WHAT TO DO — In the text on county supervisors and ambulance funding, which district does John Pinches represent?

TEXT EXCERPT —
BOARD OF SUPERVISORS Chairman Jim Wattenburger said he appreciated the work that the ambulance services do in this county. He said the allocation of funds was a good short-term solution. “I've been pushing for a short-term long-term fix for three or four years,” he said.
“IT WAS WELL-DESERVED and well needed,” said Third District Supervisor John Pinches of the $200,000. “I would like to think that in a budget of $200 million budget, we can find another $200,000,” he said.
WATTENBURGER said the solution may be at the state level and encouraged First District Supervisor Michael Delbar to bring the issue up with the State Supervisors Association of which Delbar is the vice president. “It's time that rural agencies and rural counties start getting their fair share from Sacramento,” Wattenburger said.
DELBAR said he would bring the issue up with the State Association of Supervisors.

PROVIDED DATA —
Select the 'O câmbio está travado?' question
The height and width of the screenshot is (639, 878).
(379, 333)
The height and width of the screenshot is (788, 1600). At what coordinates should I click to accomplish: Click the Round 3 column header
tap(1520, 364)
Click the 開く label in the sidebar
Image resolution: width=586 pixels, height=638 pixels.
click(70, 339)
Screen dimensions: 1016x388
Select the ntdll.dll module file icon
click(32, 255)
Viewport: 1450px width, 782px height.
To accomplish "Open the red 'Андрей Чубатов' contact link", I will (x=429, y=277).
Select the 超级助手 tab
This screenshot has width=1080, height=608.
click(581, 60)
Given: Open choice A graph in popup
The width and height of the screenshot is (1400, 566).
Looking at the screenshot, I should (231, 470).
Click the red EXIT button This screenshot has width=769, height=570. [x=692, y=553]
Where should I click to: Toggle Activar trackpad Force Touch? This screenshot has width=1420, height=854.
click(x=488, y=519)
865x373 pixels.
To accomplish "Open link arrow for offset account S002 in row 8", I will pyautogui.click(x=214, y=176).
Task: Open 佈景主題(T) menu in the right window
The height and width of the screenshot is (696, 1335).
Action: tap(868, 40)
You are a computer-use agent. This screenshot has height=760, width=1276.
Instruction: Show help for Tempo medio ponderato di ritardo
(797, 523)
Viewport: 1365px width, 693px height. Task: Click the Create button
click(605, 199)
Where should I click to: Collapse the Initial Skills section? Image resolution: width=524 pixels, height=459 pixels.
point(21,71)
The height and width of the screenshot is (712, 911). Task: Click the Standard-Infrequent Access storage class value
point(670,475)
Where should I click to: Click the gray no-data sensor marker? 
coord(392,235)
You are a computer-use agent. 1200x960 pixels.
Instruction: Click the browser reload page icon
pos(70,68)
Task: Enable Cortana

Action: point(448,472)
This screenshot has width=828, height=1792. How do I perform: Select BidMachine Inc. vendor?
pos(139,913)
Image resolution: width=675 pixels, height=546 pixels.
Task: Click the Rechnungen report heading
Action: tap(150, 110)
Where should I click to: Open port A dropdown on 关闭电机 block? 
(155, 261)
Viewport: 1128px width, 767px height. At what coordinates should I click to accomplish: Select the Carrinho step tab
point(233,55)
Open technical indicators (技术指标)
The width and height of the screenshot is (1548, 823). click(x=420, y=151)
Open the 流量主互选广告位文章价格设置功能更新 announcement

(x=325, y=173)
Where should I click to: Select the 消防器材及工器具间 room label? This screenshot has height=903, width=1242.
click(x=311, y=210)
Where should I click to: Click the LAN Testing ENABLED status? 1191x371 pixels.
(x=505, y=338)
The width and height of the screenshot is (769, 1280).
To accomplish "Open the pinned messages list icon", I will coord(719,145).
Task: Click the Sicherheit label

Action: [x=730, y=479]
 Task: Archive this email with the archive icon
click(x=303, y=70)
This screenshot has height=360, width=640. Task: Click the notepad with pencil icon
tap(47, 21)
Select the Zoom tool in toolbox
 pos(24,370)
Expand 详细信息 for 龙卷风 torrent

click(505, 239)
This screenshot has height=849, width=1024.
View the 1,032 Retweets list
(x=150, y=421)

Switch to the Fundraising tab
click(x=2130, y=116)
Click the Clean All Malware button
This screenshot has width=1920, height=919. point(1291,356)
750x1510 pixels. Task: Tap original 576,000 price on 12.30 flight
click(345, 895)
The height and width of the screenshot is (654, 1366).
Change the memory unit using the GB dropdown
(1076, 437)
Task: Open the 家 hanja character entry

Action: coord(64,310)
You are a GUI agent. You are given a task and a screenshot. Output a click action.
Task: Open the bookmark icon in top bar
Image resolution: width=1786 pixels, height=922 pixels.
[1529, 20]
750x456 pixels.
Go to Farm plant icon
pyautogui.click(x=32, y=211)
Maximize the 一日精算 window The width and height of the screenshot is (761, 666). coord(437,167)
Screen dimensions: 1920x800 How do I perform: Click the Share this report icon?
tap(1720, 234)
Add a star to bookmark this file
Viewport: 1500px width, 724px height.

SOLUTION TO THIS EXERCISE — The Third District.